Le film tout entier s’articule autour de la figure centrale de Kane et se construit comme un reportage, ou plutôt comme l’enquête d’un reporter, sur Kane après qu’il soit mort. La reconstitution du puzzle qu’il est (dans le film, la métaphore est explicite) se fait par alternance et multiplication des points de vue, diffraction du génie d’Orson Welles, qui ainsi disparaît derrière chacun de ses personnages et n’apparaît nulle part, même dans le rôle titre qu’il interprète. De même, le reporter s’efface devant le sujet de son reportage : il est toujours dans l’ombre ou en contre-jour, jamais de face. N’est-ce pas la métaphore du retrait de l’artiste de son œuvre, ne devant laisser dans l’idéal qu’à peine une empreinte sur son passage ?

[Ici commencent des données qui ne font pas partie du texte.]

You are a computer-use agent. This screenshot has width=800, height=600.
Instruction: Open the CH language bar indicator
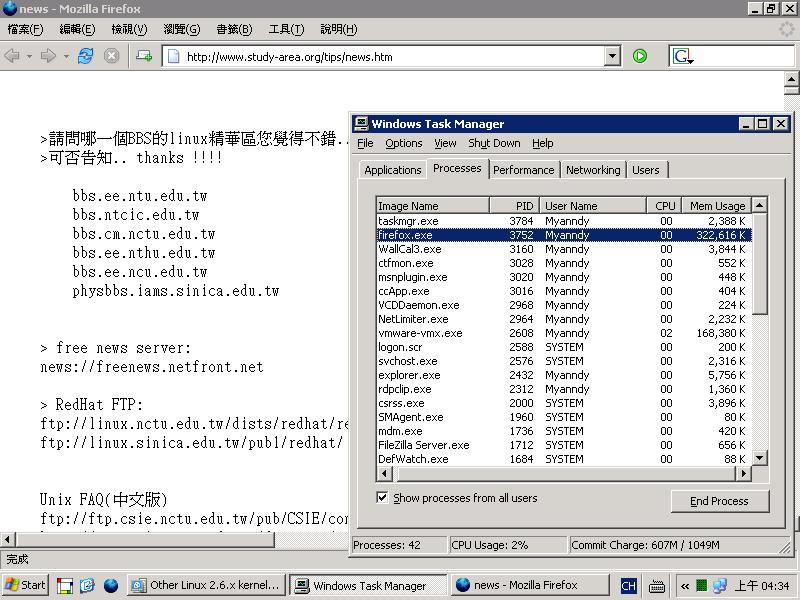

Reste la pièce manquante du puzzle : le rosebud. Cette énigme persistera pour le reporter ; au spectateur, le mystère sera dévoilé à la toute fin du film. Point nodal où se contracte toute la personnalité de Kane en un poing serré, qui ne s’ouvre pas pour tout le monde.

D’une personne de notre réalité tangible, d’un personnage de cette autre réalité, imaginaire, que produit l’art, on ne sait jamais que ce qu’il ou elle veut bien laisser affleurer en surface. En fait, on ne sait rien. Dans un roman, c’est pareil : ne jamais expliquer, suggérer. Au lecteur de comprendre.

Pour les vacances d'été, rédiger une étude comparée de Citizen Kane et d’Un film d’amour de Charles Dantzig. Remise des copies à la rentrée.